# Shows in and around Louisiana



## redsticker (May 7, 2009)

I would like to attend as many shows as possible this year and I'm having some trouble finding a local association. There's a website for a Delta Dairy Association but it hasn't been updated since 2002. I tried to email the address on the site but it was returned. So I'm hoping those of you who are nearby can help me out here.  Is there a new site? How can I join the association?

Does anyone have any info on 2010 shows (that are open to Nigerian Dwarfs) within driving distance of Southeast Louisiana?

:whatgoat:


----------



## ProctorHillFarm (May 15, 2008)

I did a quick search and found NDGA has a fall show in http://www.ndga.org/calendar.html

will look for some more for you!


----------



## harmonygoats (Nov 20, 2007)

If you want to travel as far as Little Rock, Ar there is a quad show April 30th-May 2. It is also a district 5 nigerian specialty show,


----------



## redsticker (May 7, 2009)

Thanks for the info.

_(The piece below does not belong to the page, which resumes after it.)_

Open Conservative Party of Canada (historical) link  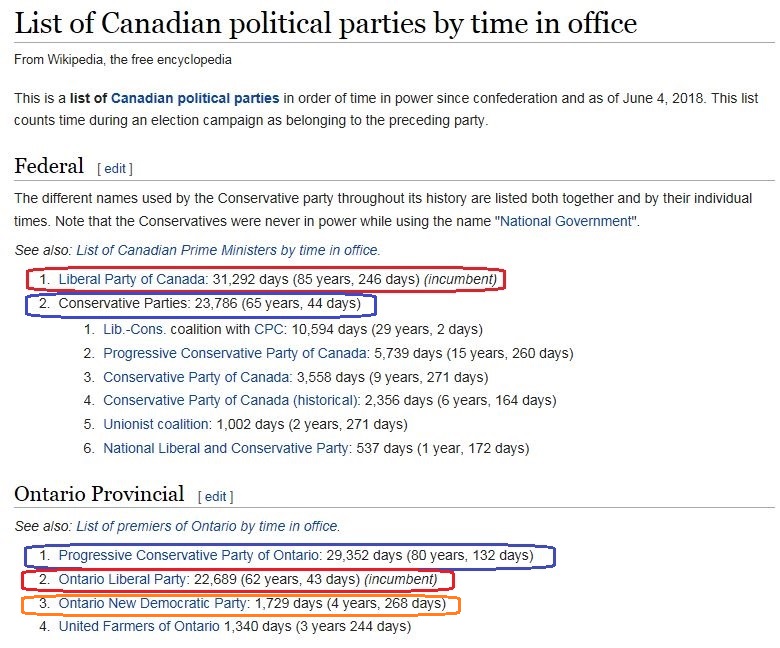pyautogui.click(x=231, y=400)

I did some diggin and found out that last year two organizations in MS has shows in the summer, the Mississippi Goat Association and the Mississippi Dairy Goat Association, both in May of 09. But I can't find any info for 2010. But I'm going to contact them and maybe I'll be able to go to a couple.

You don't have to be a member of an organization to be a part of their show, correct? I mean I know about the AGS/ADGA/NDGA but if I want to go to the aforementioned shows, do I need to join the Mississippi Dairy Goat Association, etc.?


----------



## redsticker (May 7, 2009)

Here's some info I found, maybe it'll help someone else:

Mississippi Dairy Goat Association
www.missdairygoat.com
"We have a show May 15th. It will be a double open show in Raymond, MS at Hinds Community College, McKenzie Arena. We will be mailing out booklets in April."

The Mississippi Goat Association
http://mississippigoatassociation.org/
Is having a show May 1 in Raymond, MS.
Also a state fair, but no info yet.

Delta Dairy Goat Association
No website, but try emailing Allen Cunningham acunningham at i-55 dot com for more info.
Memorial Day weekend, the show will be in Baker, La... I think at Southern University, if you're familiar with the area.

For meat goat breeders there are a few more shows, if yall want me to find the info.


----------



## ProctorHillFarm (May 15, 2008)

Cool! Glad you found some shows to go to! That will be fun


----------



## redsticker (May 7, 2009)

Yeah, I'm pretty excited. I think I might go to the one on May 1 just to observe, since I haven't been to one in years, but if everything works out, I might try entering the MDGA show.  I hope they pay more attention to the goats than to how much I will probably mess up at everything, lol. Gotta find some maternity clothes that look appropriate for showing. :wink:


----------